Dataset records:
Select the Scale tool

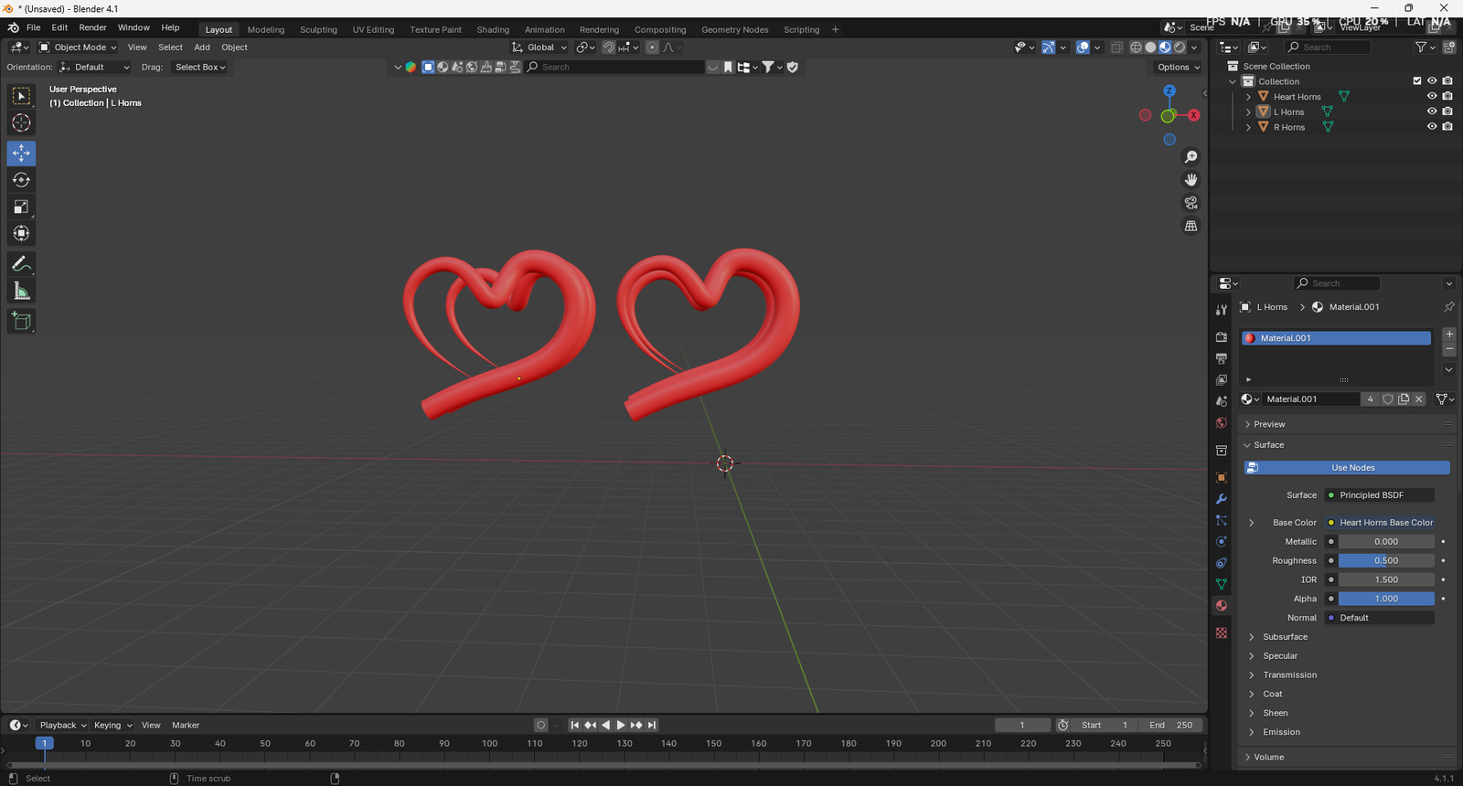click(21, 207)
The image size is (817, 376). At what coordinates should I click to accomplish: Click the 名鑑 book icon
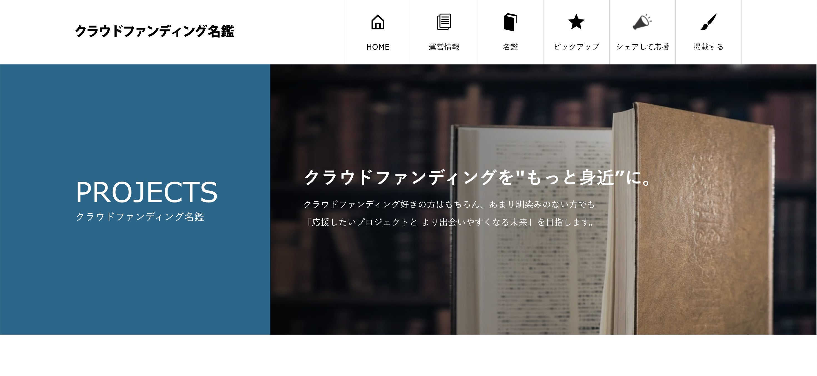tap(510, 22)
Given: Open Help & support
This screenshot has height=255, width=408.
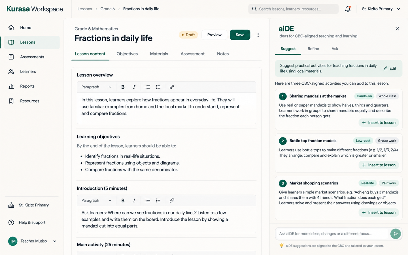Looking at the screenshot, I should tap(32, 222).
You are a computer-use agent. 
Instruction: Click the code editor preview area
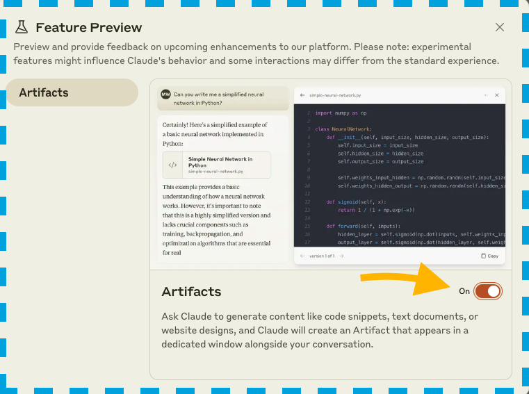[x=400, y=175]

YOUR GOAL »
Each line from the one with "You are a computer-use agent." through the end of the entries should be reproduced exactly. Leave out the pictures.

YOUR RESPONSE »
You are a computer-use agent. 
Instruction: Click the code editor preview area
[x=400, y=175]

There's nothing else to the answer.